La «manifestation pour tous» a manqué de ces grandes voix –celle du cardinal Jean-Marie Lustiger–, ou de ces forces d’encadrement –les associations de parents de l’école catholique– qui avaient assuré le succès des défilés de 1984, en province et à Paris, pour la défense de l’école libre contre les menaces de nationalisation du gouvernement de gauche.

La bataille d’opinion a aussi fini par porter tort aux manifestants. Les faits ont montré un accroissement des gestes et des insultes homophobes, dont il est difficile d’imputer la responsabilité aux croyants qui garnissaient le gros des cortèges. Les meneurs se sont gardés d’éviter le piège de l’amalgame entre opposition à la loi Taubira et homophobie, mais ils n’y ont qu’à moitié réussi. Ils ont été débordés par des courants extrémistes qui ont perverti les thèmes de la manifestation.

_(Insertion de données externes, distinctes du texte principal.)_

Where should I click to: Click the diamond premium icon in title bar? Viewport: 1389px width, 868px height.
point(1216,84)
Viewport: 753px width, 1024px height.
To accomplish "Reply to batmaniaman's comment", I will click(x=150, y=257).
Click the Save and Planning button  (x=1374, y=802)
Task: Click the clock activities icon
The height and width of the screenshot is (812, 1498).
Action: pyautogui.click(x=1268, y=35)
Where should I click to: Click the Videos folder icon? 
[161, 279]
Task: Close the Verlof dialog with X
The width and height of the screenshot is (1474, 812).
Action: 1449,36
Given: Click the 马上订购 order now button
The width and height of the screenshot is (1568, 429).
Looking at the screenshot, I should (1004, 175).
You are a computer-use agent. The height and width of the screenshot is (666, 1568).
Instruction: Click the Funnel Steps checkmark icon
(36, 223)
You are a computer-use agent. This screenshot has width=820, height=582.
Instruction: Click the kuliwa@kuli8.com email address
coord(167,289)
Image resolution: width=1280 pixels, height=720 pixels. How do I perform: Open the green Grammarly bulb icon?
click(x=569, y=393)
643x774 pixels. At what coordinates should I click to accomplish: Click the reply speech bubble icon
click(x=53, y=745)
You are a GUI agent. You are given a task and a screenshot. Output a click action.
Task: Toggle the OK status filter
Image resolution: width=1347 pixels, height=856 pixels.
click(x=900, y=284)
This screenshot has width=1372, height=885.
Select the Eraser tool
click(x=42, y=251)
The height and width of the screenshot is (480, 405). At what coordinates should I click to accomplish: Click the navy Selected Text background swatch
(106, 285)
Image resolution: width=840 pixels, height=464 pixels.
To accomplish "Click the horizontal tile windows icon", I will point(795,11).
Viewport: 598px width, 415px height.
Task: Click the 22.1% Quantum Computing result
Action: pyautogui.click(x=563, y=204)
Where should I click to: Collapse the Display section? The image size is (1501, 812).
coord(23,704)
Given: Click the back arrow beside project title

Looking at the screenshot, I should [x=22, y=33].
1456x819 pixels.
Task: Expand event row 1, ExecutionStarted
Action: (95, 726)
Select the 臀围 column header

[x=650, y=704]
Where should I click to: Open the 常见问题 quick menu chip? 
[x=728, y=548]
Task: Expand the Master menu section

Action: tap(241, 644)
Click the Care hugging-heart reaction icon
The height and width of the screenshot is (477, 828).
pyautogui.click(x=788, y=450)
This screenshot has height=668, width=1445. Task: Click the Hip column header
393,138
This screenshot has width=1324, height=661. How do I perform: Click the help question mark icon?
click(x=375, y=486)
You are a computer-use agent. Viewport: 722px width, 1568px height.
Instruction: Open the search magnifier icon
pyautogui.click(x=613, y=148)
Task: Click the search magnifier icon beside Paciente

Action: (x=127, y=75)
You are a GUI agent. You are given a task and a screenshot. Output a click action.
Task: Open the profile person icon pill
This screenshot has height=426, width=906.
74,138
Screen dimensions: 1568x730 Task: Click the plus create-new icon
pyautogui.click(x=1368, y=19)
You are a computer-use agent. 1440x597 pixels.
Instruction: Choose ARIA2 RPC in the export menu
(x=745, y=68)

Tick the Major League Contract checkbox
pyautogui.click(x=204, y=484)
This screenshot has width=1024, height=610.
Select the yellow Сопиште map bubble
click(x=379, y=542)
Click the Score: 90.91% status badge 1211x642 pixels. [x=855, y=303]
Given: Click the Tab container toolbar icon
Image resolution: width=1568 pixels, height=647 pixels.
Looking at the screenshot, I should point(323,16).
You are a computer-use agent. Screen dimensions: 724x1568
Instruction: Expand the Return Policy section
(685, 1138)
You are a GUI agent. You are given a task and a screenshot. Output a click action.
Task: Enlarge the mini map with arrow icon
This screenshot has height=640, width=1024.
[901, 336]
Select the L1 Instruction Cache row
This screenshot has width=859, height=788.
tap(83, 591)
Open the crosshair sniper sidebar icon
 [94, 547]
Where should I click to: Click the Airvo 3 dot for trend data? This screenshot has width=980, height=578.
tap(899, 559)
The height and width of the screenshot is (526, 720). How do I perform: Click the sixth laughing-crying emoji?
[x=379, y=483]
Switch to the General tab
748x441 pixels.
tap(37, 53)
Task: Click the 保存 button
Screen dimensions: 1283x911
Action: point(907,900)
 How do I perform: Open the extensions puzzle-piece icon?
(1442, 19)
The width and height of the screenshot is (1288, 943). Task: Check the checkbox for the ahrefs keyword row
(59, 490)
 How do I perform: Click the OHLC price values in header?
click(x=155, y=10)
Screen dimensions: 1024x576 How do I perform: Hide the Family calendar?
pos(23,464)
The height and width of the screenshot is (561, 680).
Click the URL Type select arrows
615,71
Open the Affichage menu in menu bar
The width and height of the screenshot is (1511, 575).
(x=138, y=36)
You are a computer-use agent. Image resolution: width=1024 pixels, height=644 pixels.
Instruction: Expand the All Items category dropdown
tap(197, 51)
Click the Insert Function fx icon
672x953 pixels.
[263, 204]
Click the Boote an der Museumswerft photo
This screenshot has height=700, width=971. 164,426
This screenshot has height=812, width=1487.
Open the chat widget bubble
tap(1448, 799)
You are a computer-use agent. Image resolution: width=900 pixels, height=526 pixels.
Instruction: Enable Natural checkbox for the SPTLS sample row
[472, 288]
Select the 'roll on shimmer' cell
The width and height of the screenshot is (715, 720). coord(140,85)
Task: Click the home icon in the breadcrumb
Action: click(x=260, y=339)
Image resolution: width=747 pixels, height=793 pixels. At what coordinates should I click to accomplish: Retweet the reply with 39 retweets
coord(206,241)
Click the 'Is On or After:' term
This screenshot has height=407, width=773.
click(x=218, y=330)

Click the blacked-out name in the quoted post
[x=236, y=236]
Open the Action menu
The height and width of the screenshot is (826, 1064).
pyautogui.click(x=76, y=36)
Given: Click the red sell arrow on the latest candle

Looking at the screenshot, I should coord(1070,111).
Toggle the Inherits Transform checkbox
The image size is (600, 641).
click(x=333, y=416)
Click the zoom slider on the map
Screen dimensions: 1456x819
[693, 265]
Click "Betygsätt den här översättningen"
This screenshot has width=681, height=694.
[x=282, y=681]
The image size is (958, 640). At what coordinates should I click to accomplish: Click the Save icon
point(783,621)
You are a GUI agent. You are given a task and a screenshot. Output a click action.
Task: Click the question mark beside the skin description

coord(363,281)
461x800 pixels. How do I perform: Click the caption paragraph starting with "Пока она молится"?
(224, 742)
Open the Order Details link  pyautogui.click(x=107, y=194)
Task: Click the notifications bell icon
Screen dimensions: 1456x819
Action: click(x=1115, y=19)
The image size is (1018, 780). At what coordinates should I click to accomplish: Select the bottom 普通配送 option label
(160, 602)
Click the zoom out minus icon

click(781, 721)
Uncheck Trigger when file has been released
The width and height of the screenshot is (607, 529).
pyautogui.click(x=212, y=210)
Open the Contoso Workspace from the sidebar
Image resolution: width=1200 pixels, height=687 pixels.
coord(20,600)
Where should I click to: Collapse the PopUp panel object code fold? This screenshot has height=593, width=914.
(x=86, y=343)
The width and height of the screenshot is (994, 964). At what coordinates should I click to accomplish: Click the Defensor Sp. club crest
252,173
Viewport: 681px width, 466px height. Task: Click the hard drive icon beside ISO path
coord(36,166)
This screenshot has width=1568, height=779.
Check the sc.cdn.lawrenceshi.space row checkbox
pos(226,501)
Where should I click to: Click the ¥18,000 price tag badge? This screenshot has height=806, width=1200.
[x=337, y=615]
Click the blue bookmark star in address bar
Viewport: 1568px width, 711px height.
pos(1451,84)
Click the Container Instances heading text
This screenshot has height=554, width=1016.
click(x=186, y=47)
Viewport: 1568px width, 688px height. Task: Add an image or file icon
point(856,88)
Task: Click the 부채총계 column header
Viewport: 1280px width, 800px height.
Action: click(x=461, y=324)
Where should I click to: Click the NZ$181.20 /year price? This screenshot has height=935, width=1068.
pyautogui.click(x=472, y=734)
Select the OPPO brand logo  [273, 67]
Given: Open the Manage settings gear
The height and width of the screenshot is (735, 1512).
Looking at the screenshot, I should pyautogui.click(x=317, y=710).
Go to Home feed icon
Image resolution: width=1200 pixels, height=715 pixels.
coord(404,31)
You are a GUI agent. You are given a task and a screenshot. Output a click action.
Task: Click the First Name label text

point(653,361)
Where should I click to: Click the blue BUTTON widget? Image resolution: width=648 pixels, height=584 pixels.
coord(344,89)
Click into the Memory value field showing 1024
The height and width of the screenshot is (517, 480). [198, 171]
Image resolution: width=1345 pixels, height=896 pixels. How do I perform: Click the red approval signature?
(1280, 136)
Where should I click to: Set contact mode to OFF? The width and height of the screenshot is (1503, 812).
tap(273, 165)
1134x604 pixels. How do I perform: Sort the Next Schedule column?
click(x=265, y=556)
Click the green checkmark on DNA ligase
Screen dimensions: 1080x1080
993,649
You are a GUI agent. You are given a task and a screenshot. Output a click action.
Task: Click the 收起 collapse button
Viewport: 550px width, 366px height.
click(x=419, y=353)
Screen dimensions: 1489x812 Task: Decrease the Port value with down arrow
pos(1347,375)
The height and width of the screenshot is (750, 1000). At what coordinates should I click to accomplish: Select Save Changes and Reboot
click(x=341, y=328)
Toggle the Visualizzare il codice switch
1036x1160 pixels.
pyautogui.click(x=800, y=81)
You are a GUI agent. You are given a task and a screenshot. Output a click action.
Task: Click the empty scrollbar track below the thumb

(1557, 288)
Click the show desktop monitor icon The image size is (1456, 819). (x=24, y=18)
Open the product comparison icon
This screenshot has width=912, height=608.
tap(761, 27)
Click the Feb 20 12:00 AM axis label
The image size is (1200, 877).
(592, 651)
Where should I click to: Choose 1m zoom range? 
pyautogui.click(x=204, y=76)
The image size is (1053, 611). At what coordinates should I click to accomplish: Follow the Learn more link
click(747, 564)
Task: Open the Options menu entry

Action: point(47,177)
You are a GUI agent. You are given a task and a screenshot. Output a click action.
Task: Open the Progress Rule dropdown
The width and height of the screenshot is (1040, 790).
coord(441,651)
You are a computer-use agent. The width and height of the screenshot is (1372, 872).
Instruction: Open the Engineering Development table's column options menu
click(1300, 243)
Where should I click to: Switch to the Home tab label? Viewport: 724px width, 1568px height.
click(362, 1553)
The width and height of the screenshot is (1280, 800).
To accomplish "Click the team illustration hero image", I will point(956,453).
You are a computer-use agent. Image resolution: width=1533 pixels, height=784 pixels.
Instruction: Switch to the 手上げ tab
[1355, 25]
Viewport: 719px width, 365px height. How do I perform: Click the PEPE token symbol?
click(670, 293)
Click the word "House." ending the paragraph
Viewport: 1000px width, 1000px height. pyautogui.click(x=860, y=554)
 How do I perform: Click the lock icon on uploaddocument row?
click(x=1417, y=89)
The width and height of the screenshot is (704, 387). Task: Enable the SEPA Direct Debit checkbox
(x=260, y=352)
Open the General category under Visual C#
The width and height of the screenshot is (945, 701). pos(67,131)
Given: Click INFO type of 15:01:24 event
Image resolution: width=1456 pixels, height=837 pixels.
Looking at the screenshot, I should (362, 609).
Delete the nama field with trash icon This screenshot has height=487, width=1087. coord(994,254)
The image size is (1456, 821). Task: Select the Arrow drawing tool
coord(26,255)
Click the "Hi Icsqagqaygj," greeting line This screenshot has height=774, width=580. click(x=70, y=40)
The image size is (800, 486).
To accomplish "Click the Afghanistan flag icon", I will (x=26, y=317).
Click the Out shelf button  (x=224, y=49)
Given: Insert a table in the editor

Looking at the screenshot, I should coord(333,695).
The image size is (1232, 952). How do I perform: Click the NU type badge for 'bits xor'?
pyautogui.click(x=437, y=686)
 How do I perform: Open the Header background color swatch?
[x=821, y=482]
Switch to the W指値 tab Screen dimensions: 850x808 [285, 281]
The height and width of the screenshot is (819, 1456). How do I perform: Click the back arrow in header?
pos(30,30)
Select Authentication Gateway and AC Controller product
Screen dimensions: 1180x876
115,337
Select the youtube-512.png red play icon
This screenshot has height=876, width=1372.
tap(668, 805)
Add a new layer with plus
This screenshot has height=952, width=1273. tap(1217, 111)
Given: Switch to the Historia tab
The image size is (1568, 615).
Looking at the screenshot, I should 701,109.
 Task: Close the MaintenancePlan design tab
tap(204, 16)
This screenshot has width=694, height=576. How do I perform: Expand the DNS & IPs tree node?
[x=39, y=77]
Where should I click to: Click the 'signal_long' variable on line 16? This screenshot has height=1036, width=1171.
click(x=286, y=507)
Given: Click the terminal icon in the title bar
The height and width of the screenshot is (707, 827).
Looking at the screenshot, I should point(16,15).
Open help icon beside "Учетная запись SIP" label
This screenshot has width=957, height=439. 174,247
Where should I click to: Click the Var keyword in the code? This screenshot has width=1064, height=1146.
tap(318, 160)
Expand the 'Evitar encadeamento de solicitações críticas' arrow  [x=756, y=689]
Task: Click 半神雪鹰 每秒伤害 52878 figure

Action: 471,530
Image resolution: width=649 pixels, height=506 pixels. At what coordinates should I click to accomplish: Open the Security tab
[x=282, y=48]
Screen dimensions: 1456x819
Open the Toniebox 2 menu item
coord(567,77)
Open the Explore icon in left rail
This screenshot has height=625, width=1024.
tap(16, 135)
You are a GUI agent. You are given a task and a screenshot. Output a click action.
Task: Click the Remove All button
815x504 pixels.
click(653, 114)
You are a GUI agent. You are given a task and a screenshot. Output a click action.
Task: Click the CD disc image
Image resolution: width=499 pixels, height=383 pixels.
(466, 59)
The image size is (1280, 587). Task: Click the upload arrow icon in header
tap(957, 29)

Dans ces conditions, il aurait été judicieux d’arrêter les frais plus tôt et de ne pas s’obstiner, au risque de lasser l’opinion, dans l’opposition à la loi, une fois celle-ci adoptée. Quelques évêques ont pointé le danger de se droitiser. Toute une fraction de la militance catholique a été indisposée par ce combat et l’engagement passionné de certains évêques manifestant à côté des dirigeants de la droite, sans parler des dérives violentes de l’extrême droite.
Clivages

Dans un article de La Croix du 22 avril, Claude Dagens, évêque d’Angoulême, estimé pour sa carrure intellectuelle, a écrit que «les responsables catholiques français seraient mal inspirés s’ils cherchaient à prendre en marche le train des poussées politiques, en essayant de faire plaisir aux ultras. Si cet opportunisme l’emportait, il faudrait en payer le prix dans quelques années». Son article avait un titre significatif: «Le catholicisme intransigeant, une tentation permanente».

Autre bémol apporté à la ligne officielle, Jean-Luc Brunin, évêque du Havre et président de la commission de la famille à la conférence des évêques, a aussi convenu, dans un texte du 14 mai, que «la dimension politique de la manifestation avait créé des clivages au sein de la communauté catholique, où certaines personnes ne se sont pas senties écoutées et respectées».

Il ne fait pas de doute que cet échec sur le mariage gay laissera des traces dans une Eglise plus que jamais divisée, avec une conscience plus aigüe qu’elle est minoritaire et peu écoutée dans une société française de plus en plus sécularisée. Le défaitisme est à l’ordre du jour. «Nous ne devons plus attendre des lois civiles qu’elles défendent notre vision de l’homme», a lucidement déclaré, le 16 avril, le cardinal André Vingt-Trois, archevêque de Paris.

Face à cette conscience, deux attitudes se font jour et se combattent. D’un côté, des courants identitaires et néo-conservateurs, qui se saisissent de tous les débats de la société pour réaffirmer des valeurs catholiques. Ils veulent restaurer des règles et des points de repère touchant à l’éducation, à la vie familiale, à la sexualité, reconquérir une société sécularisée à l’extrême et déchristianisée, en perte de mémoire et de repères chrétiens.

D’un autre côté, les courants «progressistes» qui continuent de faire le pari de l’ouverture à la société moderne, veulent chasser les réflexes de citadelle assiégée, misent sur une transformation des structures de l’Eglise (plus de place aux femmes et à la délibération), rêvent moins de reconquête chrétienne que de ressourcement dans les intentions réformatrices du concile Vatican II, sur la fidélité aux pauvres et le rapprochement avec les luttes des hommes d’aujourd’hui. Y compris celles des homosexuels.